HRDA: Context-Aware High-Resolution Domain-Adaptive Semantic Segmentation

Lukas Hoyer, Dengxin Dai and Luc Van Gool

Unsupervised domain adaptation (UDA) aims to adapt a model trained on synthetic data to real-world data without requiring expensive annotations of real-world images. As UDA methods for semantic segmentation are usually GPU memory intensive, most previous methods operate only on downscaled images. We question this design as low-resolution predictions often fail to preserve fine details. The alternative of training with random crops of high-resolution images alleviates this problem but falls short in capturing long-range, domain-robust context information.
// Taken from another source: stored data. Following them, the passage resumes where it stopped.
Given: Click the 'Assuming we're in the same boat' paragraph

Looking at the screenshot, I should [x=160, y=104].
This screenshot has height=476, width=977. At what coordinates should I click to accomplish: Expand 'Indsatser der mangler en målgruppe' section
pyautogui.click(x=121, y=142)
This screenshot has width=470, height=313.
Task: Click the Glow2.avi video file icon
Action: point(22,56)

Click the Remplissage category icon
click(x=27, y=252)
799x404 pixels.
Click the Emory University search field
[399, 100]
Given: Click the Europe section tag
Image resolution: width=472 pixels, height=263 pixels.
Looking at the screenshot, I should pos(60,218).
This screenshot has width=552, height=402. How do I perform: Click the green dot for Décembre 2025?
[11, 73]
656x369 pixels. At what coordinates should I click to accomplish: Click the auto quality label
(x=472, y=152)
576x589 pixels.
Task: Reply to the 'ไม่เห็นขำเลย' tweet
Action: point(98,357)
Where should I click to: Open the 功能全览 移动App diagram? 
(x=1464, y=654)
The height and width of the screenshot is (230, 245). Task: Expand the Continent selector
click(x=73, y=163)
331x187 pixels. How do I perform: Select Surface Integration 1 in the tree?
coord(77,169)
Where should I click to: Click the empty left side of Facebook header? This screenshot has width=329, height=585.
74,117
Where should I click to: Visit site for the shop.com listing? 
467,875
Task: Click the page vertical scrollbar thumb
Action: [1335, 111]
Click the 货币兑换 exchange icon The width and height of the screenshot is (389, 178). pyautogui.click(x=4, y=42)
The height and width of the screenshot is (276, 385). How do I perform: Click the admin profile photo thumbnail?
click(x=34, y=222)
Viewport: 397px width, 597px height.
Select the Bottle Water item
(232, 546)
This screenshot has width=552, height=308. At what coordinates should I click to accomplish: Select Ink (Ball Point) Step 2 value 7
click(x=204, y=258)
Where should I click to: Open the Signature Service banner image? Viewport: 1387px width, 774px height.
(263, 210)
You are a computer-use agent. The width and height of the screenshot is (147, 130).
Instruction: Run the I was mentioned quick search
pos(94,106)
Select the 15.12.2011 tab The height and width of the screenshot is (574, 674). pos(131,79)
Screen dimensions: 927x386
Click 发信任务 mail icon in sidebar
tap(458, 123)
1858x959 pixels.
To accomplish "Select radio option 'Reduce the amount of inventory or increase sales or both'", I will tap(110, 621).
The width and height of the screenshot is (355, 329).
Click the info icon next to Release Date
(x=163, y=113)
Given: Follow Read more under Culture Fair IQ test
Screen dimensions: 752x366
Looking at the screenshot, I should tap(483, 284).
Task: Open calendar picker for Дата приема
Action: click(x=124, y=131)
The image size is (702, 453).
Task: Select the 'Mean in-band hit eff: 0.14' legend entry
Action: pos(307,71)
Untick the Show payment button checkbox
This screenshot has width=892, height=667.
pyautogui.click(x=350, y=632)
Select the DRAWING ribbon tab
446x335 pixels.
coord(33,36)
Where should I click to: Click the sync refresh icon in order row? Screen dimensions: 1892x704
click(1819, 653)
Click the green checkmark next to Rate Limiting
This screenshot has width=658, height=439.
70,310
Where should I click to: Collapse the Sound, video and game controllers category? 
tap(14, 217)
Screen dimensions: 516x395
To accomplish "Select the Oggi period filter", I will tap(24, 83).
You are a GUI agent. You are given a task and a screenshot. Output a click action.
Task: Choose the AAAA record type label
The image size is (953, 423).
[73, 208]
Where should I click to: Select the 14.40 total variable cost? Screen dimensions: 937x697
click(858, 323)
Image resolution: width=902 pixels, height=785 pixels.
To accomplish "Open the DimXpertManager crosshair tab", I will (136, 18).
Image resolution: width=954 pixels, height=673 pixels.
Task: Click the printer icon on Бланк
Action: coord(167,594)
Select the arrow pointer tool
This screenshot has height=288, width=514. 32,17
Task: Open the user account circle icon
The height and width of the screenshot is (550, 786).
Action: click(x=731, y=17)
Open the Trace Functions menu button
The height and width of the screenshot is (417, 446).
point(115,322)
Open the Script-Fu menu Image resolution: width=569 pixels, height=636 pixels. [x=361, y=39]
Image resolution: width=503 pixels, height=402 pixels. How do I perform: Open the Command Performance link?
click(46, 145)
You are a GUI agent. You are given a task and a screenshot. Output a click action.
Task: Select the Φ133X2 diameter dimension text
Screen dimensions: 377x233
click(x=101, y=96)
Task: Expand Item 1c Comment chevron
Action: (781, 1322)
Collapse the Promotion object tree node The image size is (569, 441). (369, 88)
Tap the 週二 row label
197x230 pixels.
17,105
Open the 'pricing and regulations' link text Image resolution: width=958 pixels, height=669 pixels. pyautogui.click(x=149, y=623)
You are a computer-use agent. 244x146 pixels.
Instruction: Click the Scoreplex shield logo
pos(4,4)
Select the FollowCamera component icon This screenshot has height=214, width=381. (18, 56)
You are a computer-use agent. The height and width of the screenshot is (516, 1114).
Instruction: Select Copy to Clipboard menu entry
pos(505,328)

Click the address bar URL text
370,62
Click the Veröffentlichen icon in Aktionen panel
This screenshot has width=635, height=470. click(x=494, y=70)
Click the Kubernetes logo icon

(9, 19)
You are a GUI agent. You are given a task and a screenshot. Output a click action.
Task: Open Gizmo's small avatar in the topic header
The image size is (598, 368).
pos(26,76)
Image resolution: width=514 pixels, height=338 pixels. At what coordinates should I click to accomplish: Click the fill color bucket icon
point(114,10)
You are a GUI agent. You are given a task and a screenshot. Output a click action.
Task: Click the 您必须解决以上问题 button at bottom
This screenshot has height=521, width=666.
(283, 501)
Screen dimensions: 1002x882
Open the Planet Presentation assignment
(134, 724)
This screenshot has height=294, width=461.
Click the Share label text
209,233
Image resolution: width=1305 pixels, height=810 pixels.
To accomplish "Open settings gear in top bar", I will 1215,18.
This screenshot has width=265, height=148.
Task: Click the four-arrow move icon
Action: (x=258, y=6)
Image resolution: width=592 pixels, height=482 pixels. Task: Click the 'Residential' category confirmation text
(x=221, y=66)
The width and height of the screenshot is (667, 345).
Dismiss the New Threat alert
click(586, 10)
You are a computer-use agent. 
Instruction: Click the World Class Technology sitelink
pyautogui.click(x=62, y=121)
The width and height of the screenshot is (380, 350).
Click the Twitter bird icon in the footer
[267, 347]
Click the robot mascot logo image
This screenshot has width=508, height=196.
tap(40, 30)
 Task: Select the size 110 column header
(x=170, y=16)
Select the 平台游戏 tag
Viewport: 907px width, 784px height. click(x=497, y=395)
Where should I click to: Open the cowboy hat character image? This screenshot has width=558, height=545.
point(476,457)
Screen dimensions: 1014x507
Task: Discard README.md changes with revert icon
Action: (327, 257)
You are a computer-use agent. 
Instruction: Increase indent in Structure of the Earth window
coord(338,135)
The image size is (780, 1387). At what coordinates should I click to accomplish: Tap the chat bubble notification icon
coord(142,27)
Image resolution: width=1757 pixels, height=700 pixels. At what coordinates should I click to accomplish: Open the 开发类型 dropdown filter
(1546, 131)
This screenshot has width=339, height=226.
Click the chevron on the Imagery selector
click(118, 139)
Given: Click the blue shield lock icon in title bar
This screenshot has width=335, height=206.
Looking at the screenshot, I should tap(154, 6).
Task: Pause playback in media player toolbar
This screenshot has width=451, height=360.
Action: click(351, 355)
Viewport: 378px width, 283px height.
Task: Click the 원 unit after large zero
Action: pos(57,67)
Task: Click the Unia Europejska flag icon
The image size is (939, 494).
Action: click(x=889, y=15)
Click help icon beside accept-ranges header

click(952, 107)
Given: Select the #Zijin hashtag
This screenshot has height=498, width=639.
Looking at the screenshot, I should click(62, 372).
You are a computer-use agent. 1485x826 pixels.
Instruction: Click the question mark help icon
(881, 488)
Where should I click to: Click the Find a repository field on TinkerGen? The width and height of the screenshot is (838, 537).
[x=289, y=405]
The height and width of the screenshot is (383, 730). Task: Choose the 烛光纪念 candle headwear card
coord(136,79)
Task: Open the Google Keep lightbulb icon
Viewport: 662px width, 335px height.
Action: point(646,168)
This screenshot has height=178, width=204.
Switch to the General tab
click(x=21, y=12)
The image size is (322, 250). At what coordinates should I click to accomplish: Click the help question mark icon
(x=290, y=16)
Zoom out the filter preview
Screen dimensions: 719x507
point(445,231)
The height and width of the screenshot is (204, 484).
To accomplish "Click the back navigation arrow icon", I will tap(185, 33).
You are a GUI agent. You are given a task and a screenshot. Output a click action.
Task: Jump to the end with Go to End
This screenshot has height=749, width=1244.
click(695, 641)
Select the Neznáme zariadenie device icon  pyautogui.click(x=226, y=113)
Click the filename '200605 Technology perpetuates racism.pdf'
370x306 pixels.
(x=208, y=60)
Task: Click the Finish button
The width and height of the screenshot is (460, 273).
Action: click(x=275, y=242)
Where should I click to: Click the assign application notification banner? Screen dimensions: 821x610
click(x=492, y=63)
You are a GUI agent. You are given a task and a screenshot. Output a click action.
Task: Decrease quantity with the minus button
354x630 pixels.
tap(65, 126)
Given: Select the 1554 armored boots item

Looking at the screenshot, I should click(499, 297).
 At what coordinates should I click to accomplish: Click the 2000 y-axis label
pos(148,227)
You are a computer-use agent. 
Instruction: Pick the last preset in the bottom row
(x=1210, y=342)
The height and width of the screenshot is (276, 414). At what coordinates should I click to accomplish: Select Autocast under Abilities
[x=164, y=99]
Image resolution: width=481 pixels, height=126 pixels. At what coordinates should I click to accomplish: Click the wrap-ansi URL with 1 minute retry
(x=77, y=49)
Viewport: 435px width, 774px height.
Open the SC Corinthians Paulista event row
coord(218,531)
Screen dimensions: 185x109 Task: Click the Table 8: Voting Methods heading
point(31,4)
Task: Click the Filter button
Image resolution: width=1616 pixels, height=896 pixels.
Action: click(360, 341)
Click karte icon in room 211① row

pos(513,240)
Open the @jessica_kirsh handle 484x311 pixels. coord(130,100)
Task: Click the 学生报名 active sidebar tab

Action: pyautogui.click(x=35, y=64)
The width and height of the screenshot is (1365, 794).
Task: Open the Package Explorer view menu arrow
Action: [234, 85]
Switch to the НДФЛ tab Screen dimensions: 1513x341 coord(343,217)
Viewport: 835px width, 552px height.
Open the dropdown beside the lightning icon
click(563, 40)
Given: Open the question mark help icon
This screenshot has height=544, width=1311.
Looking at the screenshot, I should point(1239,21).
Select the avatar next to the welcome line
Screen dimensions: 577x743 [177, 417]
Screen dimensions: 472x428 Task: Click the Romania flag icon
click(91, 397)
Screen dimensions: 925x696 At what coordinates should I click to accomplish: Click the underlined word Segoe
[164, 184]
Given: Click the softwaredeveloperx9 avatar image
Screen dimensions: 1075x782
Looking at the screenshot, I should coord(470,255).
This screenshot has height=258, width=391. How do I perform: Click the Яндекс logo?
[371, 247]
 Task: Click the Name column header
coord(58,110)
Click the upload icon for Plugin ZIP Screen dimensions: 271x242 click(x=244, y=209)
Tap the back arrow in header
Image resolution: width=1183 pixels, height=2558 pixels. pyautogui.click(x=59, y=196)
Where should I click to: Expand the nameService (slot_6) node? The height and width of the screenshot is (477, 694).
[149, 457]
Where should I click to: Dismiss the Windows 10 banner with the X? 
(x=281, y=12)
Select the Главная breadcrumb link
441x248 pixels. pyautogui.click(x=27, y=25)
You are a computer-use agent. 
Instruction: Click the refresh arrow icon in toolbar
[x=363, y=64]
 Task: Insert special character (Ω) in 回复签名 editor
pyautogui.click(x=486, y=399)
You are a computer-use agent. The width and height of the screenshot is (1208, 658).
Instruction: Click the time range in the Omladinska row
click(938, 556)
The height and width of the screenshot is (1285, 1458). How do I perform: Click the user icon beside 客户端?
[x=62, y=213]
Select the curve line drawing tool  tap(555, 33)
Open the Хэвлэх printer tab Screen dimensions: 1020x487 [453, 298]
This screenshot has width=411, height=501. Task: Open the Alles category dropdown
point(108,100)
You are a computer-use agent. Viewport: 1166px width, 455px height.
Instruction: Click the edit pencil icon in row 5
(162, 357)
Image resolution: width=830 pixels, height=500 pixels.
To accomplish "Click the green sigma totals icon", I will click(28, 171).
Therefore, we propose HRDA, a multi-resolution training approach for UDA, that combines the strengths of small high-resolution crops to preserve fine segmentation details and large low-resolution crops to capture long-range context dependencies with a learned scale attention, while maintaining a manageable GPU memory footprint.

Fig.1: the architecture of HRDA

Fig.2: HRDA enables adapting small objects and preserving fine segmentation details. It significantly improves the state-of-the-art performance by 5.5 mIoU for GTA→Cityscapes and by 4.9 mIoU for Synthia→Cityscapes, resulting in an unprecedented performance of 73.8 and 65.8 mIoU, respectively.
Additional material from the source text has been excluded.